Collected data:
•••

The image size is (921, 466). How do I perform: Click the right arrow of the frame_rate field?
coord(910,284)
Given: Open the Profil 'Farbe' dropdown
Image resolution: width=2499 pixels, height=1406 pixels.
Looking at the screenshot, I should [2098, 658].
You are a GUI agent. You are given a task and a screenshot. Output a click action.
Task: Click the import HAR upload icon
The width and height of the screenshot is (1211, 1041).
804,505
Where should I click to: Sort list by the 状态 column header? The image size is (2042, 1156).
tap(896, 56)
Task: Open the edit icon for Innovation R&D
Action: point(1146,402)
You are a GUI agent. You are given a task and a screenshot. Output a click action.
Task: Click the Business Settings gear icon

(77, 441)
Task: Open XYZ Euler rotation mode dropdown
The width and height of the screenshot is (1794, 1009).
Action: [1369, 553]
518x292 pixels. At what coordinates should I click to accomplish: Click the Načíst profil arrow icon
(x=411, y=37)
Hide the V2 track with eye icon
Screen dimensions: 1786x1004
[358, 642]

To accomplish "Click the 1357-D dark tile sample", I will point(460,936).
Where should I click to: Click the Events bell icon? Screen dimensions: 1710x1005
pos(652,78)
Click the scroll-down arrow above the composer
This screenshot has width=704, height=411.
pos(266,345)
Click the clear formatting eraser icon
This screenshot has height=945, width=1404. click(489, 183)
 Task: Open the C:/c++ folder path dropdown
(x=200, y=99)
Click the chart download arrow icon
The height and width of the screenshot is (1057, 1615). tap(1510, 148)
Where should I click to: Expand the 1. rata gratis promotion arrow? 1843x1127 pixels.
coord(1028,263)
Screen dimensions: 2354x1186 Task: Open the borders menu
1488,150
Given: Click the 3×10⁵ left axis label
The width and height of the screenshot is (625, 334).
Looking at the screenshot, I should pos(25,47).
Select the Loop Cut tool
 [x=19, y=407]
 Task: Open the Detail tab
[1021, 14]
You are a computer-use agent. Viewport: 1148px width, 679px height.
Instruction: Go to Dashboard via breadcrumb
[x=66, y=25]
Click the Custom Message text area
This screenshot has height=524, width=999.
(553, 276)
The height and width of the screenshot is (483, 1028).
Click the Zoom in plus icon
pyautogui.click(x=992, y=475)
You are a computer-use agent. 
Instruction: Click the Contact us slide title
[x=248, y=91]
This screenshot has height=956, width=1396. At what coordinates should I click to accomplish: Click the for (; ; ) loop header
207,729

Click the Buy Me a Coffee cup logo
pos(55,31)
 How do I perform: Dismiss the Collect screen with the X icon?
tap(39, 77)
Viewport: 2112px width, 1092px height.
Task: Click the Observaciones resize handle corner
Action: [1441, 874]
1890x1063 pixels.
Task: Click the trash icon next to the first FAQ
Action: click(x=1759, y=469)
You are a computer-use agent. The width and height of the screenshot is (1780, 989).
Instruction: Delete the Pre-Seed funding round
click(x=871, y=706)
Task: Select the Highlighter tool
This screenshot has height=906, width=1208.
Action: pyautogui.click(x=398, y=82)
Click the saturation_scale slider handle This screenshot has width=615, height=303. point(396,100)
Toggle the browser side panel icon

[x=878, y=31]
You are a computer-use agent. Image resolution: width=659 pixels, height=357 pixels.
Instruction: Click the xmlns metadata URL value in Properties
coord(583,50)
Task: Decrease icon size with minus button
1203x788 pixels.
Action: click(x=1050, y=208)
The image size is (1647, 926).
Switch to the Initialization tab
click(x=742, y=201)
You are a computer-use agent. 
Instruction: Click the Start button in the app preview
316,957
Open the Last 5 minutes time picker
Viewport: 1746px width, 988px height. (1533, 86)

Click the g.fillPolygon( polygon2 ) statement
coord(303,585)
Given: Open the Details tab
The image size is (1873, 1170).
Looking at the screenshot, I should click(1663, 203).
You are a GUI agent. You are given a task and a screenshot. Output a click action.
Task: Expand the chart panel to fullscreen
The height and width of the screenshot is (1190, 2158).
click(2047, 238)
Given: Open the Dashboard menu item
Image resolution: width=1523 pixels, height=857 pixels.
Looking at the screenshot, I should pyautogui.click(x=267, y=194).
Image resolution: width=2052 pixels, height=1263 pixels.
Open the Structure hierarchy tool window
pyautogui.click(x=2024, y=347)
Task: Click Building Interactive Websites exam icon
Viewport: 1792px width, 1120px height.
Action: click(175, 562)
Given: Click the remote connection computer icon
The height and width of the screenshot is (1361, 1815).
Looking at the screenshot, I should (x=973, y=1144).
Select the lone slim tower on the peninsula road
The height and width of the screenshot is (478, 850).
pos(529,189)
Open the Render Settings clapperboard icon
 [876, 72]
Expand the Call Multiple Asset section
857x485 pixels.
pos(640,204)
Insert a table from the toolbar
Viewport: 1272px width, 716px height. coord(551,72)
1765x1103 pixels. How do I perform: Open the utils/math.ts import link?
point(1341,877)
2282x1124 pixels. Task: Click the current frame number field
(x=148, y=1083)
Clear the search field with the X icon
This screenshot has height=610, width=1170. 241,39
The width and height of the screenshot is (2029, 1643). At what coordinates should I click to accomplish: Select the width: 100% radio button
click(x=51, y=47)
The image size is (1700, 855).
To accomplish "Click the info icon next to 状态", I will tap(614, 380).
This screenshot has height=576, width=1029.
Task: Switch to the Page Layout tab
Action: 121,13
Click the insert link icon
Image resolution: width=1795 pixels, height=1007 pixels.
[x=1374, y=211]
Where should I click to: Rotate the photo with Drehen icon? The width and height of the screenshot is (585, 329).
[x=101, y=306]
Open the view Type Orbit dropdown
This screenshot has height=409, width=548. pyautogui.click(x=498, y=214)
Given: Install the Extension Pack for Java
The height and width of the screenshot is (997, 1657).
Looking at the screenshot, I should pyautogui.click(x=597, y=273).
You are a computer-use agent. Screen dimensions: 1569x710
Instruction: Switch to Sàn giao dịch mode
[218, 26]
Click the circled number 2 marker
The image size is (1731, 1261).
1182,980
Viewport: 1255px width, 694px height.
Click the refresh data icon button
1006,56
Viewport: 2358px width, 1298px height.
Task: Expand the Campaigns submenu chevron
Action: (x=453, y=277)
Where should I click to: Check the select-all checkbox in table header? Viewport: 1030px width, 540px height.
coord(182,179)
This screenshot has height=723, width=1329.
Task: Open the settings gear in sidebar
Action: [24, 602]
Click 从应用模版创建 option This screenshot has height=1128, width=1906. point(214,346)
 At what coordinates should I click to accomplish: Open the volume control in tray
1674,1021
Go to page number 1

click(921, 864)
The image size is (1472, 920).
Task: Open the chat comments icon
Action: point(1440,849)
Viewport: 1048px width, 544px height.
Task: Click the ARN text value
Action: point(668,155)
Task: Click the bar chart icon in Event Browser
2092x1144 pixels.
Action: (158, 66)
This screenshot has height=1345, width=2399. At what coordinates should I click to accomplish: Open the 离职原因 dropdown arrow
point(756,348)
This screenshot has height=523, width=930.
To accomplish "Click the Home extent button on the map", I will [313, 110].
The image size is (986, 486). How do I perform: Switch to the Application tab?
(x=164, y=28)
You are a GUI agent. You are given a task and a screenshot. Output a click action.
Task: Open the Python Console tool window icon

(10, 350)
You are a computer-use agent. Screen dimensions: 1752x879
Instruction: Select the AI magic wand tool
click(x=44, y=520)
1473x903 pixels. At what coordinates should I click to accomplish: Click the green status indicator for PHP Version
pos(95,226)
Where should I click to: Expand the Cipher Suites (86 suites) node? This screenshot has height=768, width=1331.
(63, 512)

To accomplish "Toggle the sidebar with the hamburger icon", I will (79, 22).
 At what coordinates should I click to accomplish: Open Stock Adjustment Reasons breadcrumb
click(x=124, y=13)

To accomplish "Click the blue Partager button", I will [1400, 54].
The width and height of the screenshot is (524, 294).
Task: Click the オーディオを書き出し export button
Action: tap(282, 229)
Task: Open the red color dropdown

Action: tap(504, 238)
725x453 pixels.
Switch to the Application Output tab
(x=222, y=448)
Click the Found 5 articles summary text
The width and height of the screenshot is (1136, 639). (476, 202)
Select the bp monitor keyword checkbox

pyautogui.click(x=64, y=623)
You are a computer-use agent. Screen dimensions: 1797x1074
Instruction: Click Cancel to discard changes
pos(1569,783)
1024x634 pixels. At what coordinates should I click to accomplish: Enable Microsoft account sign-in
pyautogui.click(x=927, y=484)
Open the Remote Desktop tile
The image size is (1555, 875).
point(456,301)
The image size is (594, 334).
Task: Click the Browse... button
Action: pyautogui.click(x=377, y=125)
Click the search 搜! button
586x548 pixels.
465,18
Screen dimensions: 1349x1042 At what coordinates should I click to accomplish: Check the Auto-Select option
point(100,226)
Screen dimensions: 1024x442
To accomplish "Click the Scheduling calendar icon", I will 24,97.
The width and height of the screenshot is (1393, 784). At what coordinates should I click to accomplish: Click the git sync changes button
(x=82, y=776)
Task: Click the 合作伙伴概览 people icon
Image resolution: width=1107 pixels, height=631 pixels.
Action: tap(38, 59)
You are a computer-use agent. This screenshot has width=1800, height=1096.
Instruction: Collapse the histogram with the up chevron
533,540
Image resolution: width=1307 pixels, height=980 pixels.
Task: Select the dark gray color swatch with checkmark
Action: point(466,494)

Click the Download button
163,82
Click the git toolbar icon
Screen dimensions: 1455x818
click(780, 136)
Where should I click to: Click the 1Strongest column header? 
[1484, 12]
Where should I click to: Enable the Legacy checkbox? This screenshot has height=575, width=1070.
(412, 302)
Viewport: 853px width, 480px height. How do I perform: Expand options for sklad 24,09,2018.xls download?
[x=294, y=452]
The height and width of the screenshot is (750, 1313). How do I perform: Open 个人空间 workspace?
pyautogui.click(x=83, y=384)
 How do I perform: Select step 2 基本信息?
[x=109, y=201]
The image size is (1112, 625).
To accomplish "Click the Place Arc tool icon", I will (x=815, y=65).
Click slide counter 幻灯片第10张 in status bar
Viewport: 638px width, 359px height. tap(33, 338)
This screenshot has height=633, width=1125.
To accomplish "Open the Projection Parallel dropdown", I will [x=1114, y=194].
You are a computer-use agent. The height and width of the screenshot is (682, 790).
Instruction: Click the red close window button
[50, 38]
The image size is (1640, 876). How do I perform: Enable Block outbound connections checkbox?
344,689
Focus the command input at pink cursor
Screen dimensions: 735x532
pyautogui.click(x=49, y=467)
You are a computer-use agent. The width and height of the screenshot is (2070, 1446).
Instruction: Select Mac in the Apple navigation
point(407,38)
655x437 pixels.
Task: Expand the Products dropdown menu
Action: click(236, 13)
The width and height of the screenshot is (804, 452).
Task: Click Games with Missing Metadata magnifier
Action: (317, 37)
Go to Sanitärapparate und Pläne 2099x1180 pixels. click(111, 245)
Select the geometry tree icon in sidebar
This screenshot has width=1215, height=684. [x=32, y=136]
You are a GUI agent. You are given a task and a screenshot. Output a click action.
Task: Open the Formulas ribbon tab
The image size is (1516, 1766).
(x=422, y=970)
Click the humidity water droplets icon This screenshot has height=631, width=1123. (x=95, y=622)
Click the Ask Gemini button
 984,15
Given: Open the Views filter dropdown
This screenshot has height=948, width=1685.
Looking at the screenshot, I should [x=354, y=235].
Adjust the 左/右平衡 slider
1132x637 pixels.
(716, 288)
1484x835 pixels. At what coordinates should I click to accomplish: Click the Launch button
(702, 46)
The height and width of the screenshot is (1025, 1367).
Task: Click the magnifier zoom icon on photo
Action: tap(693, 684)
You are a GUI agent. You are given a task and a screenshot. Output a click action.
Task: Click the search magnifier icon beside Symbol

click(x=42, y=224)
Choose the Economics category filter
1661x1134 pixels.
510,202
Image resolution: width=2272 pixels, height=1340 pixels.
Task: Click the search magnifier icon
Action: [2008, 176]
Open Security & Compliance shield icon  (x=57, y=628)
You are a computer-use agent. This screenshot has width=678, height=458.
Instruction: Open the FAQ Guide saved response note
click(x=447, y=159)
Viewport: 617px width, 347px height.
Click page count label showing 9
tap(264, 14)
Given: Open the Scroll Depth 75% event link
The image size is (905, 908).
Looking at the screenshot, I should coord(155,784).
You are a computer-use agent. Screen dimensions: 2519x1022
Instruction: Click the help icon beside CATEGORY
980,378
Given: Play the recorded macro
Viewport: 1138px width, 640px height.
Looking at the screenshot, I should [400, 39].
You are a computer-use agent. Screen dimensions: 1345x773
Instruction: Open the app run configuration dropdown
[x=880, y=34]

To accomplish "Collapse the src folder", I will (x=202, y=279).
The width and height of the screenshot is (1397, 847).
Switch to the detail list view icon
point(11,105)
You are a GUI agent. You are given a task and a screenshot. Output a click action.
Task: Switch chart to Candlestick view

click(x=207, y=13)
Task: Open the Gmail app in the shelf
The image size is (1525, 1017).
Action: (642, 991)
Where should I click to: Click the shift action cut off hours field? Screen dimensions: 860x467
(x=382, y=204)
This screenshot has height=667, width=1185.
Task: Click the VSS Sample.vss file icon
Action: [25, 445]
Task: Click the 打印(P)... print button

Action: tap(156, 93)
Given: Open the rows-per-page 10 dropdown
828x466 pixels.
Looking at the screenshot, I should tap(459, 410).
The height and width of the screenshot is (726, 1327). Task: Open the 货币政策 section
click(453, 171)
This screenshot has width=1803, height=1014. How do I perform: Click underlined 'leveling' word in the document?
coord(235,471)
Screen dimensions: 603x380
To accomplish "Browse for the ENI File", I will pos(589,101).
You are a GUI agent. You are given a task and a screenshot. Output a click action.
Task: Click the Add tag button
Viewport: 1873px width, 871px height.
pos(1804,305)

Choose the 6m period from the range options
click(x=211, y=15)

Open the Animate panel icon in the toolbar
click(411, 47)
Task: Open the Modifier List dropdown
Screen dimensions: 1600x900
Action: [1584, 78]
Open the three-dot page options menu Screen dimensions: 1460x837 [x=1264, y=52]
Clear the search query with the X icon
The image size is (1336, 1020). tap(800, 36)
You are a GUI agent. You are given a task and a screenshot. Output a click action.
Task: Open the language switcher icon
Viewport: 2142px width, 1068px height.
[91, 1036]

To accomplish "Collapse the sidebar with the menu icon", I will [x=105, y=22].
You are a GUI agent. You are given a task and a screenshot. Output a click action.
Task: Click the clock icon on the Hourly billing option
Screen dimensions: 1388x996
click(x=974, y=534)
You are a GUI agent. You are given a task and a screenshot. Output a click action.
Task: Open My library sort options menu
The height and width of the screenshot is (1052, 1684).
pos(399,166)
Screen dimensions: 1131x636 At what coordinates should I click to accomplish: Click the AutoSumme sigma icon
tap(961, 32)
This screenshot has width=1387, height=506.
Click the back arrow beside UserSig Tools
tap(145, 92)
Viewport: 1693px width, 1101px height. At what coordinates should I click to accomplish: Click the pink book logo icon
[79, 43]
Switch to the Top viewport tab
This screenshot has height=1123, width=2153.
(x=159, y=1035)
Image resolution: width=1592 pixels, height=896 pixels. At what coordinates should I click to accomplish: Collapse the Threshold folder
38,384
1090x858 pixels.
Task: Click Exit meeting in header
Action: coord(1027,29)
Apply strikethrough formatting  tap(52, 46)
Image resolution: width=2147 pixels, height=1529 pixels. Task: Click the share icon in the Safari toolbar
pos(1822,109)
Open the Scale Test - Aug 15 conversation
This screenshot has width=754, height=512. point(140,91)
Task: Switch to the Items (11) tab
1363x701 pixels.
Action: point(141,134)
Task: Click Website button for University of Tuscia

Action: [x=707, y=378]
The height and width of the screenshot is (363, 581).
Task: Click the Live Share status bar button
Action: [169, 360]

•••

### What you need to do
All lines from the top of the data through the line containing "Hide the V2 track with eye icon" need to be retyped exactly, and nothing more.

### Answer section
The image size is (921, 466). How do I perform: Click the right arrow of the frame_rate field?
coord(910,284)
Given: Open the Profil 'Farbe' dropdown
Image resolution: width=2499 pixels, height=1406 pixels.
Looking at the screenshot, I should [2098, 658].
You are a GUI agent. You are given a task and a screenshot. Output a click action.
Task: Click the import HAR upload icon
The width and height of the screenshot is (1211, 1041).
804,505
Where should I click to: Sort list by the 状态 column header? The image size is (2042, 1156).
tap(896, 56)
Task: Open the edit icon for Innovation R&D
Action: point(1146,402)
You are a GUI agent. You are given a task and a screenshot. Output a click action.
Task: Click the Business Settings gear icon

(77, 441)
Task: Open XYZ Euler rotation mode dropdown
The width and height of the screenshot is (1794, 1009).
Action: [1369, 553]
518x292 pixels. At what coordinates should I click to accomplish: Click the Načíst profil arrow icon
(x=411, y=37)
Hide the V2 track with eye icon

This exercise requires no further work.